◆ Texto do exercício:
———

Importante: Anote o número da identidade e do título de cada cidadão que prometer votar em você. Não tenho muita certeza do motivo disso, mas parece causar um sentimento de compromisso. E provavelmente você não deve ter dinheiro no Banco disponível para isso tudo. Use, portanto, o dinheiro dos cofres públicos. Conquiste o voto dos empresários oferecendo-lhes inúmeras compensações pós-eleições. Sugue algum dinheiro deles.


LIÇÃO Nº 12


Hoje é o grande dia das eleições. O horário eleitoral gratuito já foi cancelado, assim como os comícios e qualquer outro tipo de propaganda eleitoral. Resta apenas sentar e esperar os resultados para ver se todo esse trabalho renderá o seu devido fruto. Que nada! Existem milhões de eleitores indecisos perambulando pelas ruas. Você tem da casa do eleitor até a sessão onde ele vai votar para convencê-lo de que você é realmente o bom, o melhor. Portanto:

  • Faça boca de urna descaradamente. Espalhe seus jagunços, quero dizer, seus cabos eleitorais para emboscar os eleitores na beira do caminho e capturar o voto deles;
  • Use a tática da lição nº 11,F;
  • Fraudulente as urnas; atrapalhe a contagem de votos;
  • Compre os mesários para colocarem votos a mais nas urnas;
  • Em urnas eletrônicas, espalhe um tipo de vírus que permita ao programa depositar o voto somente em você;
  • Use a imaginação, que é o que os politiqueiros mais possuem.

———

◆ Dados registrados:
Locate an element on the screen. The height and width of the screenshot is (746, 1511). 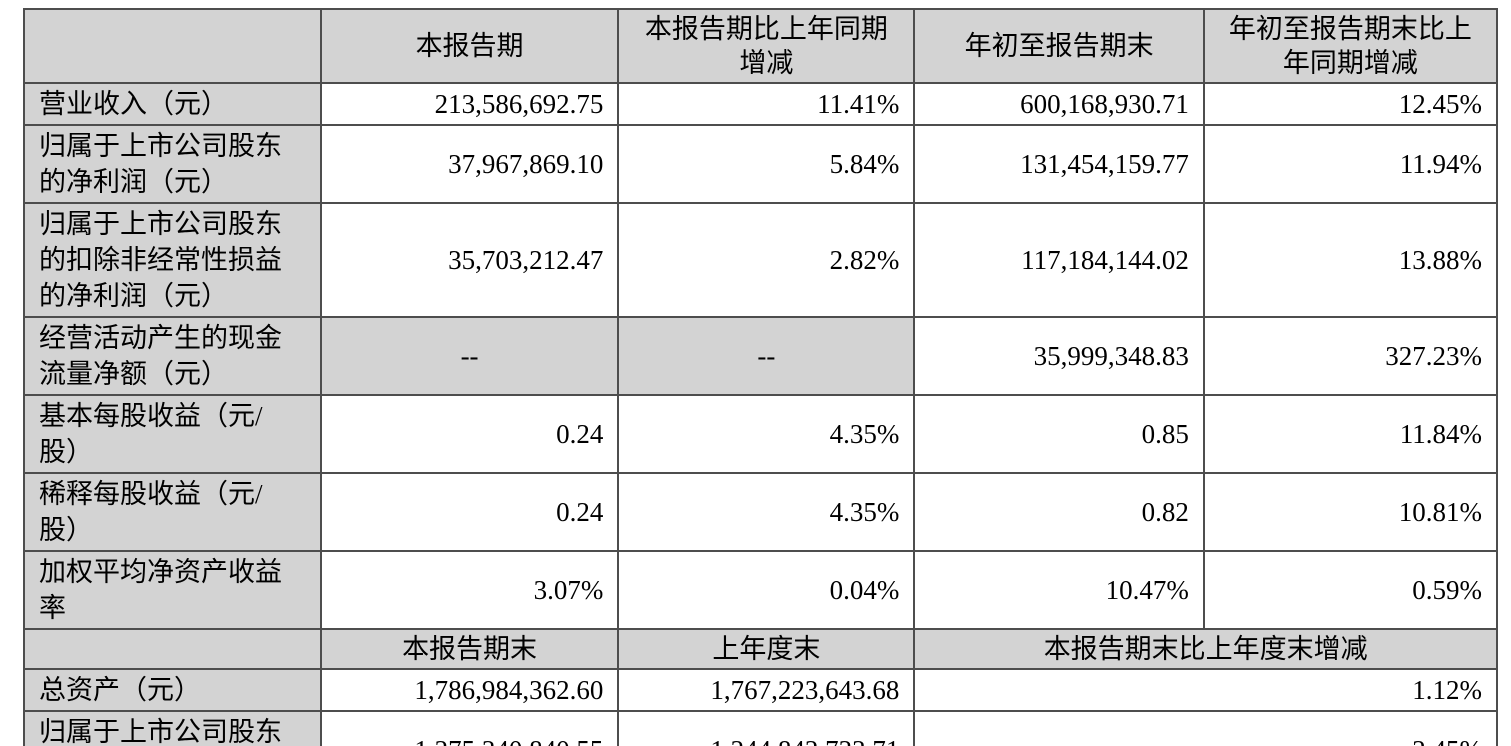
metric-label: 基本每股收益（元/ 股） is located at coordinates (172, 434).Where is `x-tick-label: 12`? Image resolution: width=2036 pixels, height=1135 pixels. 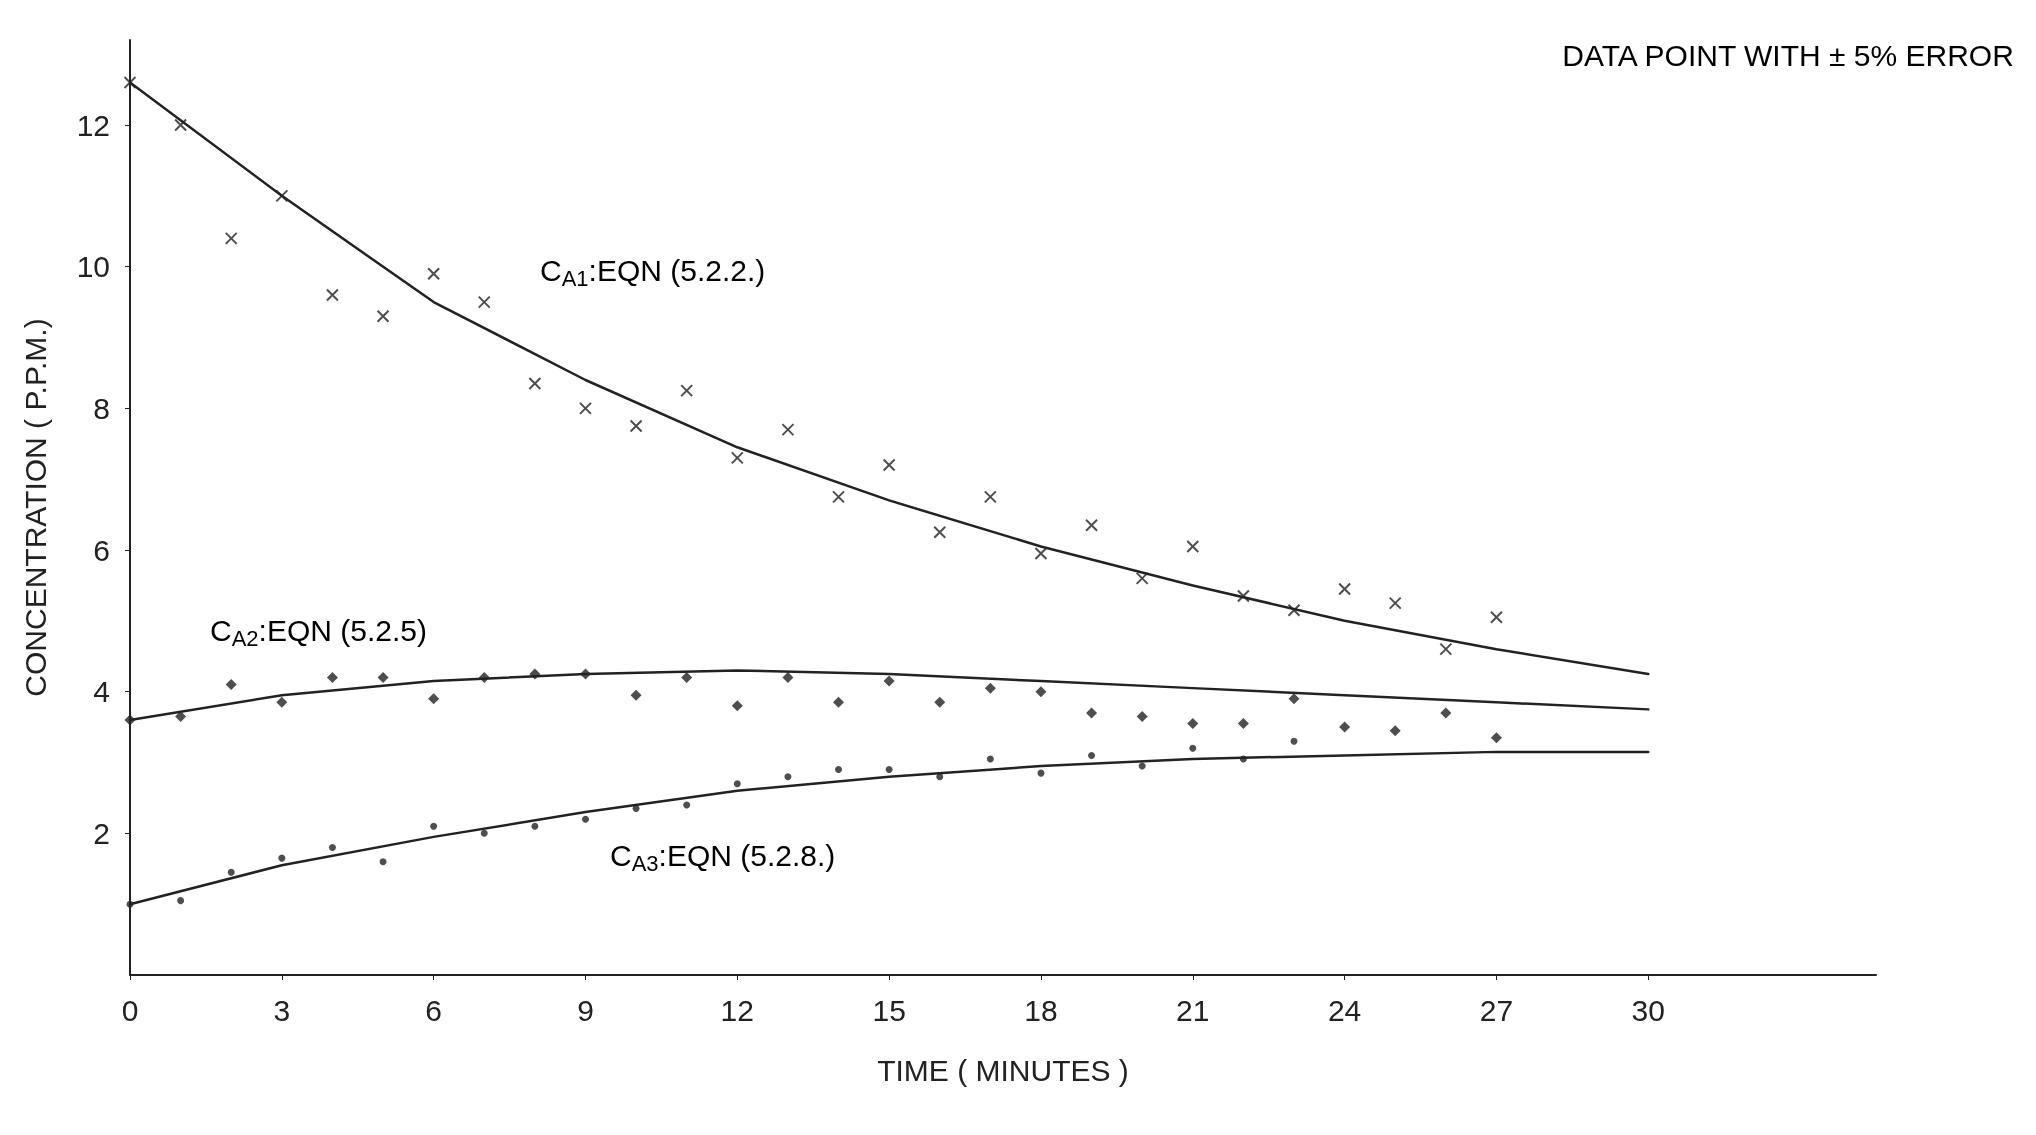 x-tick-label: 12 is located at coordinates (737, 1010).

———

◆ Tarefas:
(a) Responda a estas perguntas com base no texto sobre as eleições:
(i) Se o candidato não tiver dinheiro no banco, de onde o texto manda ele tirar o dinheiro?
(ii) Qual é o número da lição que fala do grande dia das eleições?
(iii) Segundo o texto, quem deve ser comprado para colocar votos a mais nas urnas?
(b) Prossiga com o texto sobre as eleições a partir do ponto em que ele termina.

◆ Respostas:
(a)
(i) Dos cofres públicos.
(ii) Lição nº 12.
(iii) Os mesários.

(b)
LIÇÃO Nº 13

Depois de uma vida inteira de sucessos, totalmente dedicada à política. Depois de uma cansativa campanha eleitoral para a presidência da república. Depois de um dia inteiro de boca de urna e, finalmente, depois de poucos dias de contagem de votos (ou poucas horas caso seja urna eletrônica), você está prestes a colher o fruto do seu árduo trabalho. Você está à frente nas pesquisas e os números estão ao seu favor. A última urna é contada; o resultado será conhecido em poucos instantes. E o novo presidente da República Federativa do Brasil é... VOCÊ! Meus parabéns! Você armou e se deu bem. Nadou e não morreu na praia. Mas stop! Não deixe a adrenalina subir demais à sua cabeça. Relaxe e siga as seguintes instruções:

  • Após um súbito ataque de amnésia aguda causada pelo stress da emoção de ter sido eleito presidente da República, esqueça todas as suas promessas de campanha: Saúde, trabalho, educação, reforma agrária, salário mínimo... Hã?! O quê?! Comece inventando desculpas. A mais conhecida é: É impossível mudar em pouquíssimos anos o que já está ruim a mais de 500!;
  • As únicas promessas que poderão ser cumpridas, com restrições, são as de cargos públicos aos seus eleitores (os peixes!);
  • Empregue parentes em cargos de confiança. Aumente o capital de toda a sua família e garanta um futuro melhor para seus filhos e netos;
  • Viaje bastante alegando assuntos exteriores. Vá passar a lua-de-mel no exterior com o dinheiro do povo;
  • Manipule a imprensa, faça loby, invente um mensalão, compre os votos dos deputados e senadores para apoiar os seus projetos, invista em obras superfaturadas. As opções são ilimitadas. Você pode tudo, pois o povo lhe deu o poder!
  • Transforme a vida do cidadão num verdadeiro inferno!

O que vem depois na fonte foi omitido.